И… и как же надоедливо высовывались раз за разом из подсознания, как из тёмной подворотни, ноги трупа в дорогих, с острыми носками, щиблетах.

Кожаные подошвы – оранжевато-палевые; щиблеты новенькие, подошвы ещё не запачкались.

Подворотня… как пасть дьявола?

Увидел над головой своей не блеклое голубоватое петербургское небо с подвесками проводов, а вспарушенно-гранёный свод флорентийского баптистерия; на смальтовом своде, меж крылатыми серафимами, привиделся ему страшно-престрашный, – до смеховых колик в животе, – дьявол, из клыкастой пасти которого торчали ноги еще непережёванного, непроглоченного несчастного.

Германтова издавна забавляла довольно-таки примитивная, но исторически устойчивая схемка-противопоставление: мы хорошие, а власть плохая. И что же, он, – тем более, что тема «мы и они» не задевала его за живое, – был исключительным умником-прозорливцем, а прочие все, все те, кого бинарная оценочная максима та болезненно задевала, и с кем порой он общался, – наивными глупцами-слепцами? Избави боже, даже в полемической заносчивости не считал Германтов себя умником-прозорливцем в общественно-политических сферах, а исключительность свою, особую, заметим, поисково-интерпретационную исключительность, если нескромно и ощущал, то лишь во вдохновенных залётах в сферы искусства, да и то, чаще всего, по утрам, стоя перед зеркалом; и уж точно никогда он в пику оппонентам своим не считал власть хорошей, куда там, не спятил же он, чтобы называть белым чёрное, да и неустанно стонущие передовые критики советской власти были люди близкого ему духовного склада, и само-собой он никаким конформистом не был, однако… он, разумеется, давно знал про «руки брадобрея», давненько уже считал мандельштамовское определение исчерпывающим именно для характеристики советской власти как раз после пятьдесят третьего года, когда её кровавые инстинкты явно пошли на убыль, а наследственные властные повадки уже воспринимались им всего лишь как «отвратительные»; да и придумал он себе убедительнейшую формулу, – мол, великая идея свободы лишь знаменует грядущее закабаление.
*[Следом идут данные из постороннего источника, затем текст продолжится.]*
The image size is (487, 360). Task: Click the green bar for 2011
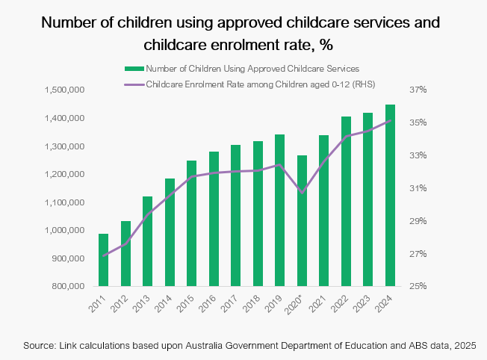103,260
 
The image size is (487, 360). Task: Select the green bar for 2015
191,223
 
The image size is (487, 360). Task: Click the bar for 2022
347,201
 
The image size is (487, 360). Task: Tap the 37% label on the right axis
417,90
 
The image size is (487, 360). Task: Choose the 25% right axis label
417,286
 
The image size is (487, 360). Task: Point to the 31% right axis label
417,188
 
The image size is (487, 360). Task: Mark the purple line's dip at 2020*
302,193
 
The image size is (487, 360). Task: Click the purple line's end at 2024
391,120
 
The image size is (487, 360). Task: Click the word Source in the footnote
41,346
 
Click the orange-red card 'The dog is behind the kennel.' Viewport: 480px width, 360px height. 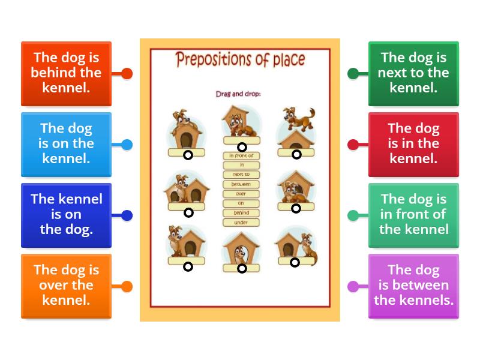tap(66, 73)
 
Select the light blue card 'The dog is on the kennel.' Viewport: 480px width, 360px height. tap(66, 144)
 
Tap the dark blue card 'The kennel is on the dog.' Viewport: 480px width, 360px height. tap(66, 215)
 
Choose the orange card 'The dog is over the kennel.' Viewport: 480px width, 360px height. tap(66, 286)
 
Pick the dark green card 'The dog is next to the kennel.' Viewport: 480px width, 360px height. tap(413, 73)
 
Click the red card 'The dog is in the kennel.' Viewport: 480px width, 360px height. tap(413, 144)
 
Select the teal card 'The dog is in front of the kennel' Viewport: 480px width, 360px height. tap(413, 215)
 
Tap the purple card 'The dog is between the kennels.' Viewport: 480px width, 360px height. tap(413, 286)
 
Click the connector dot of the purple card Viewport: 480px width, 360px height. tap(353, 286)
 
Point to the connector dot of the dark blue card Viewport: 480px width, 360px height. tap(127, 215)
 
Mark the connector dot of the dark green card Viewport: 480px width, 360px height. tap(353, 74)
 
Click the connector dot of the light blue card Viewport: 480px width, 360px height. tap(127, 145)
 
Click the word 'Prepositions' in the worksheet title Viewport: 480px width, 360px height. tap(210, 60)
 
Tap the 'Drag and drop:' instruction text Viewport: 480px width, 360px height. tap(239, 94)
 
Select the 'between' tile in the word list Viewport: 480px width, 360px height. tap(241, 184)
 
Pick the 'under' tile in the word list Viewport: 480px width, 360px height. tap(241, 223)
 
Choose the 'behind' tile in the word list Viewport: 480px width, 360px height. tap(241, 213)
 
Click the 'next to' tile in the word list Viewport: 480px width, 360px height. tap(241, 175)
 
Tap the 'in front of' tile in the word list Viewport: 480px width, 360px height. tap(241, 155)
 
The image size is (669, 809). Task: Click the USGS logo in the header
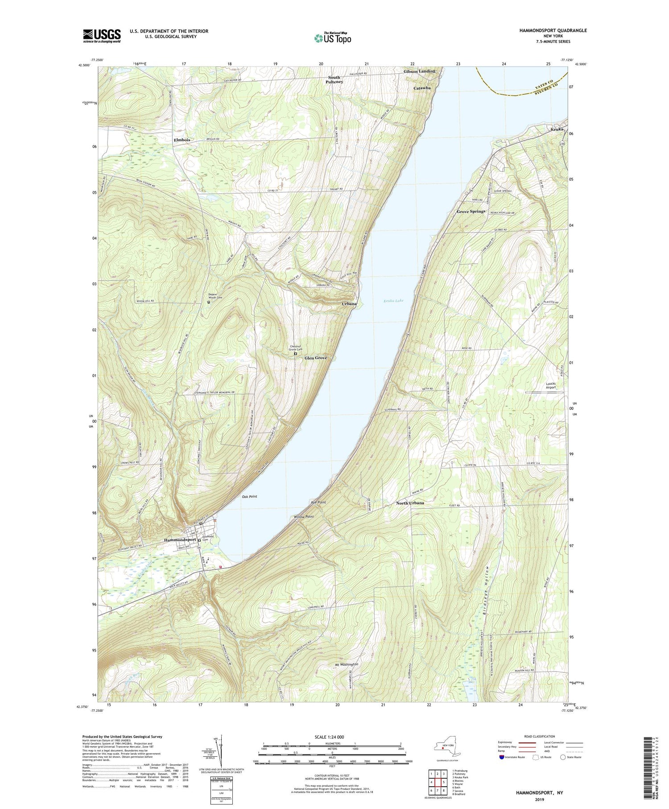click(102, 35)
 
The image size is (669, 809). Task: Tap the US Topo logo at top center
click(332, 38)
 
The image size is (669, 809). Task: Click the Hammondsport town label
click(180, 540)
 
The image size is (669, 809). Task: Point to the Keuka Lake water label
click(393, 301)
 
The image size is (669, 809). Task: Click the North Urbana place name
click(410, 503)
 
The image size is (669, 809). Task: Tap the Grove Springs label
click(471, 211)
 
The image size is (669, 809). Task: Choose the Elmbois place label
click(182, 140)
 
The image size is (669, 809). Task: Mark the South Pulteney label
click(334, 80)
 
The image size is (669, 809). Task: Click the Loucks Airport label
click(552, 386)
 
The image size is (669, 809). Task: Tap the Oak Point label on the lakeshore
click(249, 496)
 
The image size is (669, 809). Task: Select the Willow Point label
click(304, 517)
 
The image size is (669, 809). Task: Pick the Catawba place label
click(421, 88)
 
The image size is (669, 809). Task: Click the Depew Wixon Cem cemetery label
click(215, 295)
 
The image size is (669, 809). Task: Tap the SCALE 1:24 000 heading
click(331, 737)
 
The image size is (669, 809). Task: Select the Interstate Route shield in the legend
click(502, 757)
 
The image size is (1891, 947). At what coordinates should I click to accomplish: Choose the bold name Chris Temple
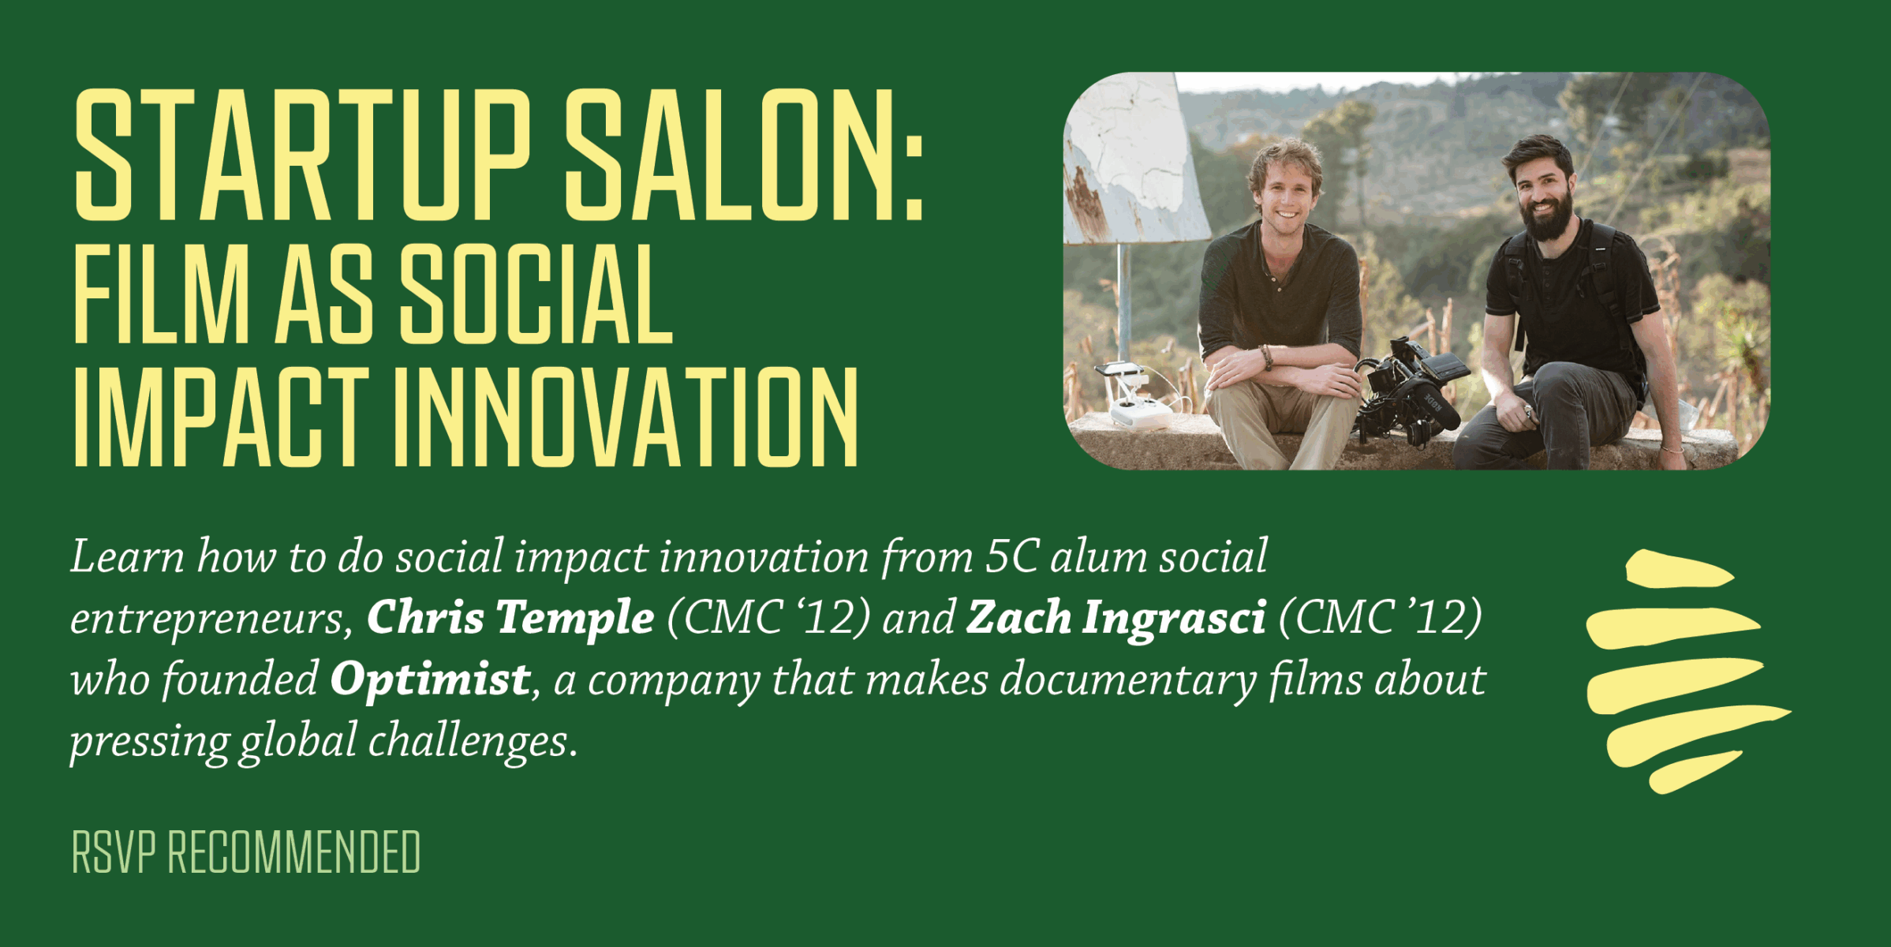pos(510,617)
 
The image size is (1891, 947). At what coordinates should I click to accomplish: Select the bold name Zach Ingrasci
pos(1116,617)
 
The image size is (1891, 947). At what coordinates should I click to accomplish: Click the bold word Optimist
pos(431,679)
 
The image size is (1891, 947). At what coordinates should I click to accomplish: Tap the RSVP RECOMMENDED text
pos(246,852)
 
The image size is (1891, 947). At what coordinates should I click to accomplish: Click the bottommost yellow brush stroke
pos(1694,772)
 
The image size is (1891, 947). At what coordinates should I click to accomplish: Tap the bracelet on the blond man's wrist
pos(1266,357)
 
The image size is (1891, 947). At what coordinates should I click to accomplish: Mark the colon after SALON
pos(914,178)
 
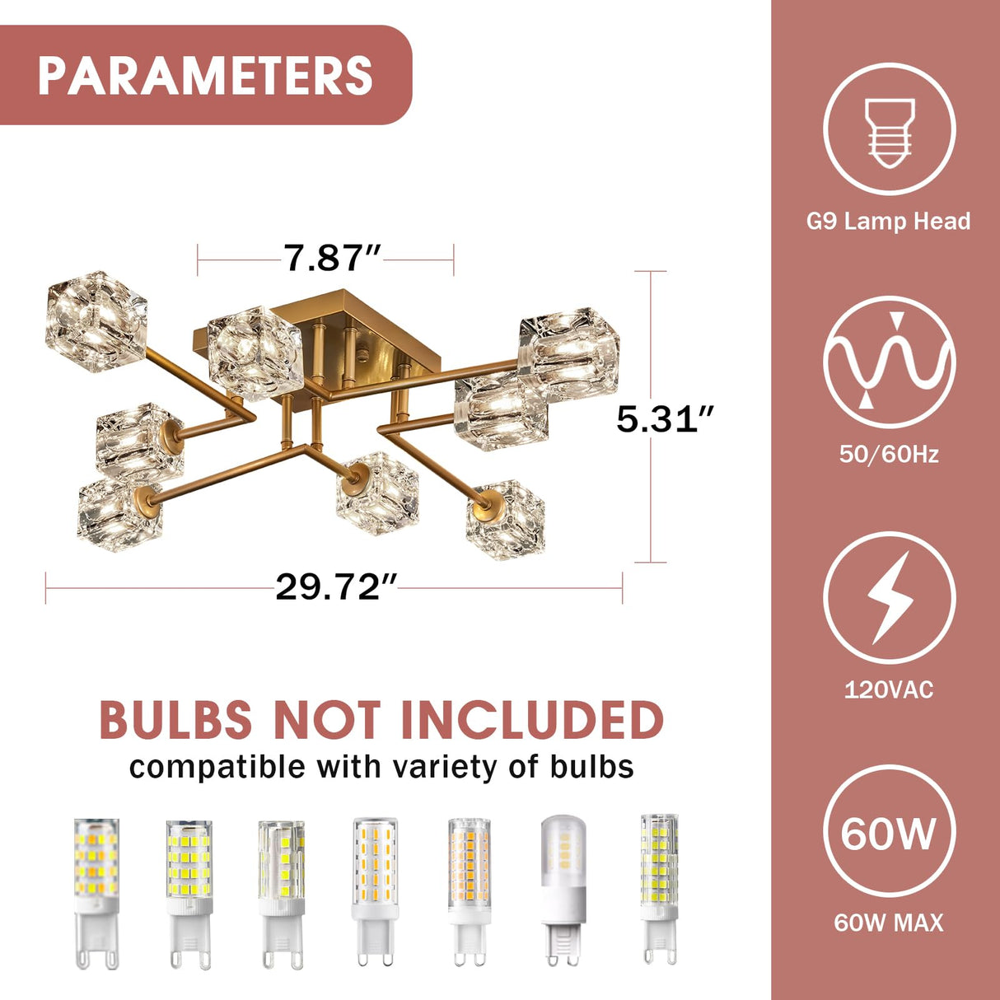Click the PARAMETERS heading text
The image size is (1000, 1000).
click(205, 75)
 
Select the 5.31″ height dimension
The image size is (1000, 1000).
click(665, 418)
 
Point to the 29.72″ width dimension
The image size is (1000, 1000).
click(336, 587)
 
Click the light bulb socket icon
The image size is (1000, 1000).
click(890, 133)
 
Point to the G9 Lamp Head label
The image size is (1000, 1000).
click(889, 222)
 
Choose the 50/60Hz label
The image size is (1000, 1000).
click(890, 455)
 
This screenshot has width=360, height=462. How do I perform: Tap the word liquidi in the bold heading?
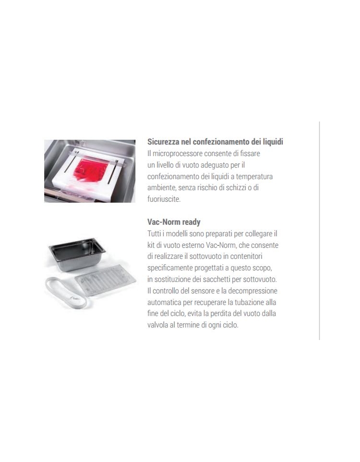(273, 142)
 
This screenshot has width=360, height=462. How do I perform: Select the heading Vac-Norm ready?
(174, 222)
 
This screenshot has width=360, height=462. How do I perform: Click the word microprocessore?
(177, 154)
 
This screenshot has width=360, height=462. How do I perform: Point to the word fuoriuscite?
(164, 199)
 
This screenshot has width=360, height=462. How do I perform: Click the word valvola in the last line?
(157, 325)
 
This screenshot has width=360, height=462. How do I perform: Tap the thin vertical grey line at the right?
(319, 231)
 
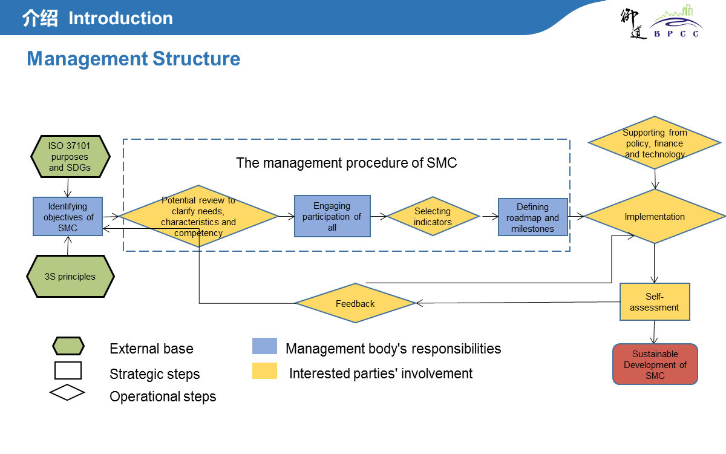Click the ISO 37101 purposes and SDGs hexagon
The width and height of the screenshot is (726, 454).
coord(70,157)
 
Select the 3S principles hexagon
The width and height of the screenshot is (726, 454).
coord(70,277)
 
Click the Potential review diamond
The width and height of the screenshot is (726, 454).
coord(198,216)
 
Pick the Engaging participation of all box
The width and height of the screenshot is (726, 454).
coord(332,217)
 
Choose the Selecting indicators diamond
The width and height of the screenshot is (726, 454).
coord(433,216)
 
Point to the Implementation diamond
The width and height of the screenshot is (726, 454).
coord(655,216)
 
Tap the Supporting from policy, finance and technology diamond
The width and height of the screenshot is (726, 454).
coord(655,143)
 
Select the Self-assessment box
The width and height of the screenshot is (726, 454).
coord(655,301)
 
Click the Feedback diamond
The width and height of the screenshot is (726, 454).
coord(355,303)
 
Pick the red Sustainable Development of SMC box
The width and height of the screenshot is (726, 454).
coord(655,364)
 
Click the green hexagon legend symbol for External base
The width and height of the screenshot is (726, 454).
coord(68,346)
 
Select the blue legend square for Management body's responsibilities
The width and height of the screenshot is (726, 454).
coord(264,346)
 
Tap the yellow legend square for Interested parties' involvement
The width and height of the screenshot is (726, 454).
coord(264,371)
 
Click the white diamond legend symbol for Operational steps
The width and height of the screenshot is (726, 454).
coord(67,392)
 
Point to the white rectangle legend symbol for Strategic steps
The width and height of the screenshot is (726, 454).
coord(68,370)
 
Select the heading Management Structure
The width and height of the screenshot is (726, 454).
coord(134,59)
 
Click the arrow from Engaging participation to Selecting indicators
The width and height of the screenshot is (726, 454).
coord(379,215)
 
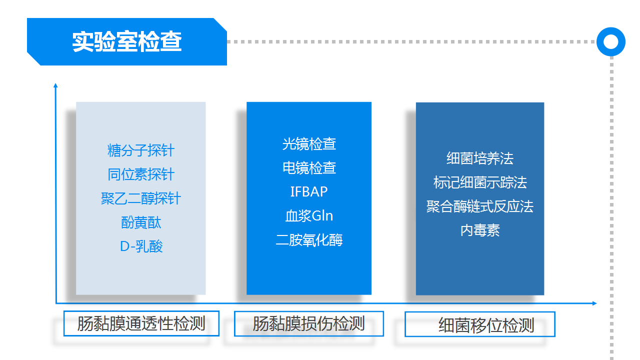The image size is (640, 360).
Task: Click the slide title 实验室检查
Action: (x=127, y=42)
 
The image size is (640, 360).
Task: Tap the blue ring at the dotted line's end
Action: (x=610, y=42)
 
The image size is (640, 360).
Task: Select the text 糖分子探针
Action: (x=141, y=150)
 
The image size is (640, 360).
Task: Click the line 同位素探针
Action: (x=141, y=174)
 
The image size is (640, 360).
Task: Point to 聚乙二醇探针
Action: (x=141, y=198)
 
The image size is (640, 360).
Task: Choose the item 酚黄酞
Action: (x=141, y=222)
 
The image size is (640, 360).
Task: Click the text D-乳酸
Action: (x=141, y=246)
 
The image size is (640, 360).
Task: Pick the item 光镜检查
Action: (x=309, y=144)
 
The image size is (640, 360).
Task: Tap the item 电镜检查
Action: (x=309, y=168)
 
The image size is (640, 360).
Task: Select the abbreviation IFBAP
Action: (x=309, y=192)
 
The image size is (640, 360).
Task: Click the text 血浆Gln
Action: (x=309, y=216)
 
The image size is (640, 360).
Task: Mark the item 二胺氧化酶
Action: (x=309, y=240)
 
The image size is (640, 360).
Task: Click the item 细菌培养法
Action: (x=480, y=158)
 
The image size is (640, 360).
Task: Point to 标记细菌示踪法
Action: (x=480, y=182)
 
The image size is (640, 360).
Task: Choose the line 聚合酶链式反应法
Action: (x=480, y=206)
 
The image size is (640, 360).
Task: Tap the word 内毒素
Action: (x=480, y=230)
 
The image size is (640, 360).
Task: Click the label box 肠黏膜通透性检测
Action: (x=142, y=324)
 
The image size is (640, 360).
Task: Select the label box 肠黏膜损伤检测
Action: (x=309, y=324)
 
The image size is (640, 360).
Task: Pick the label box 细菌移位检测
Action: (x=480, y=325)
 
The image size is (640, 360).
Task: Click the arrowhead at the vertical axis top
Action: (x=56, y=85)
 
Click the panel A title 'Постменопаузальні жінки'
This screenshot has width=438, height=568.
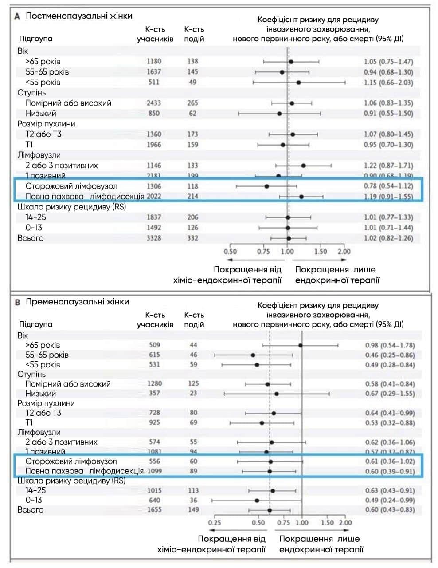click(79, 16)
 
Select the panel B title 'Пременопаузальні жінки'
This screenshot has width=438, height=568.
click(77, 302)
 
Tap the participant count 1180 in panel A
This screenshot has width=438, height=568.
click(154, 61)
Однако, не совестно ли теперь, задним числом, корить за какие-то прошлые промашки и сомнительные оценки умерших, которые не могли уже ответить ему, объясниться? Да и что зазорного было в том, что критика отвратительной власти и мечты о смене безнадёжно скомпрометированных государственных вех каждым из них, критиковавших-мечтавших и следовательно, – существовавших, считались естественными признаками приличного человека?